**Work instruction:**
Which of the lines in the records below hold the string "Task"? Copy every one of them.

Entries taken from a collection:
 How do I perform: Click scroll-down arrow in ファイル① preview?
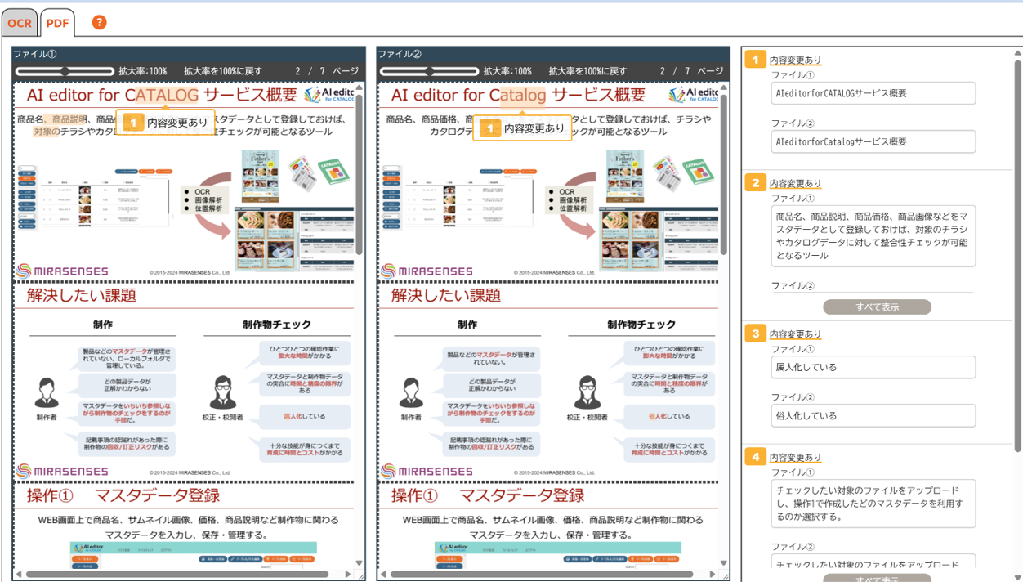point(359,562)
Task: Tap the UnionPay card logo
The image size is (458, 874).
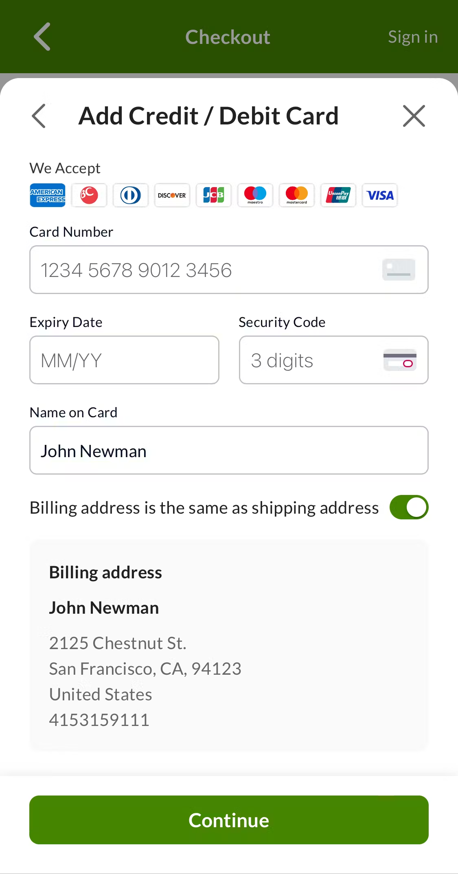Action: [x=338, y=196]
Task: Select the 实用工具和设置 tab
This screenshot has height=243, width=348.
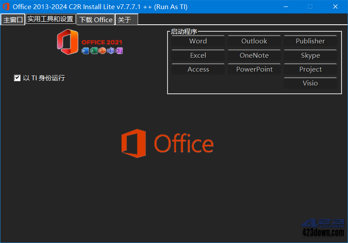Action: point(50,19)

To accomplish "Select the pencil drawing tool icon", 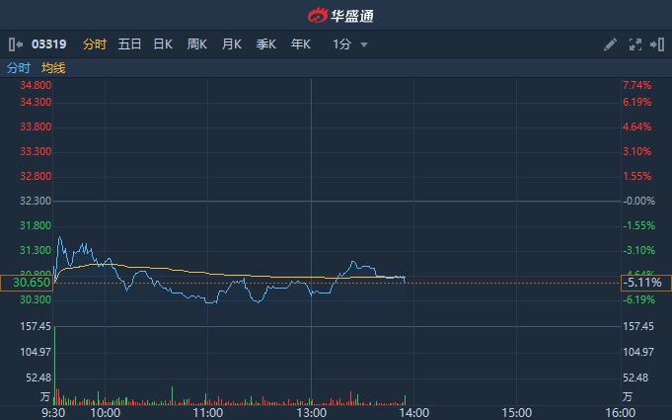I will click(610, 44).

**Expected answer:**
Task: Tap the UnionPay card logo
Task: Select the 实用工具和设置 tab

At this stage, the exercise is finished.